Sur le plan énergétique, l’enjeu est réel. Soler & Palau indique qu’une VMC vétuste peut représenter jusqu’à 20 % des déperditions énergétiques d’une maison. Une ventilation hygroréglable limite ce risque en réduisant le renouvellement d’air quand il n’est pas nécessaire. L’hygro B peut accentuer cet avantage, car elle module aussi l’air entrant.
Il faut toutefois garder une lecture simple. L’hygro B n’est pas une solution magique. Les économies dépendent de l’isolation, de l’étanchéité du bâtiment, de l’état des gaines, du réglage, de la qualité de pose et des habitudes de vie. Dans une maison mal isolée ou avec des entrées d’air mal positionnées, le gain de confort sera moins visible que dans une installation cohérente.
Quel système choisir selon votre logement ?
En rénovation : regarder les contraintes avant la performance maximale
En rénovation, le choix dépend d’abord de l’existant. Si le logement possède déjà un réseau de gaines exploitable, des bouches bien placées et des menuiseries compatibles avec les entrées d’air, l’installation peut être plus simple. Une VMC hygro A peut alors être un bon compromis : elle améliore l’extraction dans les pièces humides tout en limitant le coût.
La VMC hygro B devient intéressante si le logement souffre d’humidité récurrente, si les habitants recherchent un confort plus fin ou si la rénovation vise une meilleure performance énergétique globale. Elle est aussi pertinente lorsque l’on remplace en même temps les entrées d’air, les menuiseries ou une ancienne ventilation peu performante.
En logement neuf : l’hygro B est souvent plus cohérente
Dans un logement neuf ou très bien rénové, l’étanchéité à l’air est généralement meilleure. Le renouvellement d’air doit donc être maîtrisé avec précision pour éviter à la fois l’air confiné et les déperditions inutiles. Dans ce contexte, la VMC hygro B offre une logique plus complète, puisqu’elle ajuste à la fois l’extraction et l’arrivée d’air.
Elle répond bien aux attentes de confort moderne : moins de sensation d’air froid, meilleure adaptation à l’occupation des pièces, contrôle plus précis de l’humidité. Son surcoût peut être compensé sur la durée par le confort et les économies d’énergie, même si le retour dépend de chaque logement.
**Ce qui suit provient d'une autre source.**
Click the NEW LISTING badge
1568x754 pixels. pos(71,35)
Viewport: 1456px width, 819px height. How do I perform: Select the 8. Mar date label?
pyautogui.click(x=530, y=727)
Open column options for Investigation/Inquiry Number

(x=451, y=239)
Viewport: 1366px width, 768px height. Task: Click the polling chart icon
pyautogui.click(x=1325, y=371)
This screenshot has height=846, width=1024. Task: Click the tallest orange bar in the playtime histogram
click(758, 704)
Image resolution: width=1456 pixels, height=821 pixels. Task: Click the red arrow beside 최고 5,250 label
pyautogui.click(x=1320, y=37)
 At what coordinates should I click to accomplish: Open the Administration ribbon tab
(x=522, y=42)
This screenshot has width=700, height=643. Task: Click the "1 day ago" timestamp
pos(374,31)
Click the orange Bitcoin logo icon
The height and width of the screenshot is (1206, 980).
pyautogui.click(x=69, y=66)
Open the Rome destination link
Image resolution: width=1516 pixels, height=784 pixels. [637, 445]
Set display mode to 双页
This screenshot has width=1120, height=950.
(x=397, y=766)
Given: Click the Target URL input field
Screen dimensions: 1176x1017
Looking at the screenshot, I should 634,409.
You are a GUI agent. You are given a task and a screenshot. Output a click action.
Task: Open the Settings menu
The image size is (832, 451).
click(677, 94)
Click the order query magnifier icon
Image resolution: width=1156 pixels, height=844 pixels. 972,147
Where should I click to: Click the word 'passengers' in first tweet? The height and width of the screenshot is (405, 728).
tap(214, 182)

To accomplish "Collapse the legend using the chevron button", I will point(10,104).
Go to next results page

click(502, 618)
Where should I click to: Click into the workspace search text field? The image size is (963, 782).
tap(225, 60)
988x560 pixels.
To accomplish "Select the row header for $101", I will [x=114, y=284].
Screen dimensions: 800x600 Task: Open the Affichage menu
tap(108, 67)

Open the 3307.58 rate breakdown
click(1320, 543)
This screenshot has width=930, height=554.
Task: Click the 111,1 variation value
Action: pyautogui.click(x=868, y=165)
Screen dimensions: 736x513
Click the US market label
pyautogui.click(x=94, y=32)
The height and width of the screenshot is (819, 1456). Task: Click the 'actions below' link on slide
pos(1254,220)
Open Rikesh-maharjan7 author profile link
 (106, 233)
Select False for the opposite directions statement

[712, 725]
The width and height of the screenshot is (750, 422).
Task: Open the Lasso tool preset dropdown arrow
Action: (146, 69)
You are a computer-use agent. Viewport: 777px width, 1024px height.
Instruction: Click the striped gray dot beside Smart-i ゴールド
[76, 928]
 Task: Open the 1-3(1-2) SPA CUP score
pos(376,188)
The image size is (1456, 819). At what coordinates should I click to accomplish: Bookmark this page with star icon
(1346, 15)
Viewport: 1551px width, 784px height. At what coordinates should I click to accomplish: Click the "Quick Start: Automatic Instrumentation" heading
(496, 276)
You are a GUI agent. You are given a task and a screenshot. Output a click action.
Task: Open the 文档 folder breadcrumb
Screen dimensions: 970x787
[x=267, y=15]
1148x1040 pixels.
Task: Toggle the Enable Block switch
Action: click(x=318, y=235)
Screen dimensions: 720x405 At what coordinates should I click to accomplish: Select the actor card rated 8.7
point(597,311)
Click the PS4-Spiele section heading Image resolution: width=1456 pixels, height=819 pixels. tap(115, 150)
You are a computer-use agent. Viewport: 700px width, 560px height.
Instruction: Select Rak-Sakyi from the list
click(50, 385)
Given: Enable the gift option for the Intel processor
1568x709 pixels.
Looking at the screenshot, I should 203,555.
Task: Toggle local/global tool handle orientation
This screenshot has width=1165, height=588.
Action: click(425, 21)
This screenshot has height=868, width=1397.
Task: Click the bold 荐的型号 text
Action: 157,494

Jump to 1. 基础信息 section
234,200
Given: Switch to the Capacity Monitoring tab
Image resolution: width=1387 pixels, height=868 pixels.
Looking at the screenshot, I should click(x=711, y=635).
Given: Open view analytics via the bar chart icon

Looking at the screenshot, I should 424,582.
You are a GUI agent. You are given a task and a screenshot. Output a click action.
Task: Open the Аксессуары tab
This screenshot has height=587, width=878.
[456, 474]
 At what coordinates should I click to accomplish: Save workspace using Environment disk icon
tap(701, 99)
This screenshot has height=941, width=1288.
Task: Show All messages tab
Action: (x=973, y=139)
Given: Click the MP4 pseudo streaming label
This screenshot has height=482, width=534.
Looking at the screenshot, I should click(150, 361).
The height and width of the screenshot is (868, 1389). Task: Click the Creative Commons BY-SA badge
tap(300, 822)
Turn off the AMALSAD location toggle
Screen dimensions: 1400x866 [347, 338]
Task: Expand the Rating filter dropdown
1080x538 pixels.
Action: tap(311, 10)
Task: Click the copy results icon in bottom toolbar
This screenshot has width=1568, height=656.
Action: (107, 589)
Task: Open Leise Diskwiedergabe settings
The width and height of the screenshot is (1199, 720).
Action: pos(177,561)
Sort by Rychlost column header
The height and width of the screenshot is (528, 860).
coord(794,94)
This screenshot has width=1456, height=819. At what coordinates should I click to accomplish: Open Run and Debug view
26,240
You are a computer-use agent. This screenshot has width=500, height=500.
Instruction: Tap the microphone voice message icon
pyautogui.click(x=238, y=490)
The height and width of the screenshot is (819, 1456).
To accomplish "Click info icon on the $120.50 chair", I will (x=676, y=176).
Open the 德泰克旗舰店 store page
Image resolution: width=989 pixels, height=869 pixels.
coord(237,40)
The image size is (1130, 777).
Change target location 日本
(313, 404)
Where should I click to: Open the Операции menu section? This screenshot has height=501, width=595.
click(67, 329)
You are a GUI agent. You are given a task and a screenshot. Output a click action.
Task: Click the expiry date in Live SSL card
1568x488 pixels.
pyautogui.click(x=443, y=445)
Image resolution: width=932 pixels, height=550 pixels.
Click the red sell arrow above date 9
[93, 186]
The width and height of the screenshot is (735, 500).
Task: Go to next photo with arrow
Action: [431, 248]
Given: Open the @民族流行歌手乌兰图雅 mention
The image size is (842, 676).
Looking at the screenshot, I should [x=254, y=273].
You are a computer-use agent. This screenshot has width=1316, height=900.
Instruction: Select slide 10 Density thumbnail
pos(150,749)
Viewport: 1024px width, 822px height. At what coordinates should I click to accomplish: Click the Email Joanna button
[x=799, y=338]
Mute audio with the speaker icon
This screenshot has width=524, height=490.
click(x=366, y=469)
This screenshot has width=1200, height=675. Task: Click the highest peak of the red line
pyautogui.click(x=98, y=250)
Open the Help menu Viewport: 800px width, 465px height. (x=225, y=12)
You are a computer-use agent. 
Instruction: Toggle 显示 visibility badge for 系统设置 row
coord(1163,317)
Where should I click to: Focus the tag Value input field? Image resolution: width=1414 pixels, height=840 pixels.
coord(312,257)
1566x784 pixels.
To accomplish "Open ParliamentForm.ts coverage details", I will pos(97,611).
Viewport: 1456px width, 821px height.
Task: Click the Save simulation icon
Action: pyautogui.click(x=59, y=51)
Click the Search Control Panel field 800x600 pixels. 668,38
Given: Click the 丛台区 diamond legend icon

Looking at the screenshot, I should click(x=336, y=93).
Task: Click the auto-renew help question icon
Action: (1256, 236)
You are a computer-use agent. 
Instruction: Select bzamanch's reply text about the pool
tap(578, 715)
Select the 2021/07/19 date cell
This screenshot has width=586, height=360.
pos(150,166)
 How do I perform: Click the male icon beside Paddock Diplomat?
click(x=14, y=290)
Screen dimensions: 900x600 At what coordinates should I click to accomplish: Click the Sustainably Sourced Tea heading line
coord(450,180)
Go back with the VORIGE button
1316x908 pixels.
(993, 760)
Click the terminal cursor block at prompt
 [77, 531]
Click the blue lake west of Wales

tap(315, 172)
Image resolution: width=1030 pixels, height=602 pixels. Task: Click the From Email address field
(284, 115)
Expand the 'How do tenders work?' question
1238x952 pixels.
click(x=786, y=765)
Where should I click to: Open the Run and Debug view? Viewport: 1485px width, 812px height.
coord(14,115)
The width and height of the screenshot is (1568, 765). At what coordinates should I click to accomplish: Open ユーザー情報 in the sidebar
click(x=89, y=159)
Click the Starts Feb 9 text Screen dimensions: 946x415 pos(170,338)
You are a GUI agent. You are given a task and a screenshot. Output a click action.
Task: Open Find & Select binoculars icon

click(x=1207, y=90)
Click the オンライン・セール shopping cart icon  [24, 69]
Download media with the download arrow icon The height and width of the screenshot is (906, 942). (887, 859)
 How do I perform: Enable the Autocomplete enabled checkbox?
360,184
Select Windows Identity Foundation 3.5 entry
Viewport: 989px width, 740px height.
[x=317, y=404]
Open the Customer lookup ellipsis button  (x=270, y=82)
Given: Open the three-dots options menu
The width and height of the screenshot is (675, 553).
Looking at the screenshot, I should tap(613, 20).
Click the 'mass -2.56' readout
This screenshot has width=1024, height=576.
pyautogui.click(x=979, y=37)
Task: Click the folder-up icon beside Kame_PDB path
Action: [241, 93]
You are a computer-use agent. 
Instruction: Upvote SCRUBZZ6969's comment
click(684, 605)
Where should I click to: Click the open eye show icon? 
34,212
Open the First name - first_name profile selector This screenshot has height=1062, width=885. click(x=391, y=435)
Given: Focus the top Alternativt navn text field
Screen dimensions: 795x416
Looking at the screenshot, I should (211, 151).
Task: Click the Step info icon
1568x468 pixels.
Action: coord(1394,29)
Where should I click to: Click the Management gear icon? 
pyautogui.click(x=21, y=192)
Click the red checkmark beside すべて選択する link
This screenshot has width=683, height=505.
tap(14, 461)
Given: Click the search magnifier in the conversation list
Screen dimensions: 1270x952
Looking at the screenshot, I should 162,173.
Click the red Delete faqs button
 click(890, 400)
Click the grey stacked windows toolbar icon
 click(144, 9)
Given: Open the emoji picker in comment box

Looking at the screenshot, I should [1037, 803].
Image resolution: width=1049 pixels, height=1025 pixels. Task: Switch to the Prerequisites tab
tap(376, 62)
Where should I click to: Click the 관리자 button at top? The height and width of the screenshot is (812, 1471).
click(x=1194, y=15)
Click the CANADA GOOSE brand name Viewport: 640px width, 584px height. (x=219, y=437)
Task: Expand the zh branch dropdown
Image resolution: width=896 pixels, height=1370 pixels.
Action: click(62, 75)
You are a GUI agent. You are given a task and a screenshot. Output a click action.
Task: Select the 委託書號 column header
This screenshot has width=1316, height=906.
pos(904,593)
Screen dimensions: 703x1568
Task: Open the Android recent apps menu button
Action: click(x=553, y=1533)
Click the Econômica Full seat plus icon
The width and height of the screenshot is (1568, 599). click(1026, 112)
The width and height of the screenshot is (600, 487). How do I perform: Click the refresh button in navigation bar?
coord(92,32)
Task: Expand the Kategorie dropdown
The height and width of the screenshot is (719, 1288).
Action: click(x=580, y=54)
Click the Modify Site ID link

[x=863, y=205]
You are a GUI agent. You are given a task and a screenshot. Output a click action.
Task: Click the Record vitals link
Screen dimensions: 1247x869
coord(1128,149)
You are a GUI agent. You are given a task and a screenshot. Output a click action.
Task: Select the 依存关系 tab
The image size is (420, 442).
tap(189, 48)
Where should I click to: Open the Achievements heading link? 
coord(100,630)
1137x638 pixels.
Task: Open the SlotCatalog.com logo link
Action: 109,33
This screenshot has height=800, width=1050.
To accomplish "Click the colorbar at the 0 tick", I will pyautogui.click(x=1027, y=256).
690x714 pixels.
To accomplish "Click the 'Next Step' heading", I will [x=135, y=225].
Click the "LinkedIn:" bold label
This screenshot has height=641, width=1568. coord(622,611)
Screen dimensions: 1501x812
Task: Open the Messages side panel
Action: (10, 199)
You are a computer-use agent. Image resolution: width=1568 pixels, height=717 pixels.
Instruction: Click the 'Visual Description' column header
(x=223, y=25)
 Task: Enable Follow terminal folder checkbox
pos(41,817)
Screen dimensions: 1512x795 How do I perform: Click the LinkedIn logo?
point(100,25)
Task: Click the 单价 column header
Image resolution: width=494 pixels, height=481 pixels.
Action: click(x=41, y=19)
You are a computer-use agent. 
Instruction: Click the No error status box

Budget, pose et points à vérifier avant d’acheter
Le prix varie selon le modèle, la configuration du logement, la longueur des gaines, l’accessibilité des combles ou faux plafonds et la complexité de la pose. Atlantic, en citant Selectra, indique un coût moyen de 500 € à 1400 € pour une VMC hygroréglable de type A selon le modèle. Une VMC hygro B est généralement un peu plus chère, car ses entrées d’air sont elles aussi hygroréglables.
Avant de trancher, il est utile de vérifier quelques points concrets :
- Les pièces humides à équiper : cuisine, salle de bain, WC, parfois buanderie selon la configuration.
- Les pièces principales concernées : salon et chambres, où se placent les entrées d’air.
- L’état du réseau : gaines propres, bien dimensionnées, sans écrasement ni fuite visible.
- Le niveau d’humidité constaté : buée persistante, moisissures, odeurs, condensation sur les fenêtres.
- La priorité du projet : budget serré, confort thermique, économies d’énergie ou rénovation globale.
Pour un choix simple, l’hygro A suffit souvent si vous voulez une amélioration fiable avec un budget maîtrisé. L’hygro B est plus indiquée si vous cherchez une ventilation plus précise, un meilleur confort et une meilleure maîtrise des pertes de chaleur, surtout dans un logement bien isolé ou dans une rénovation ambitieuse.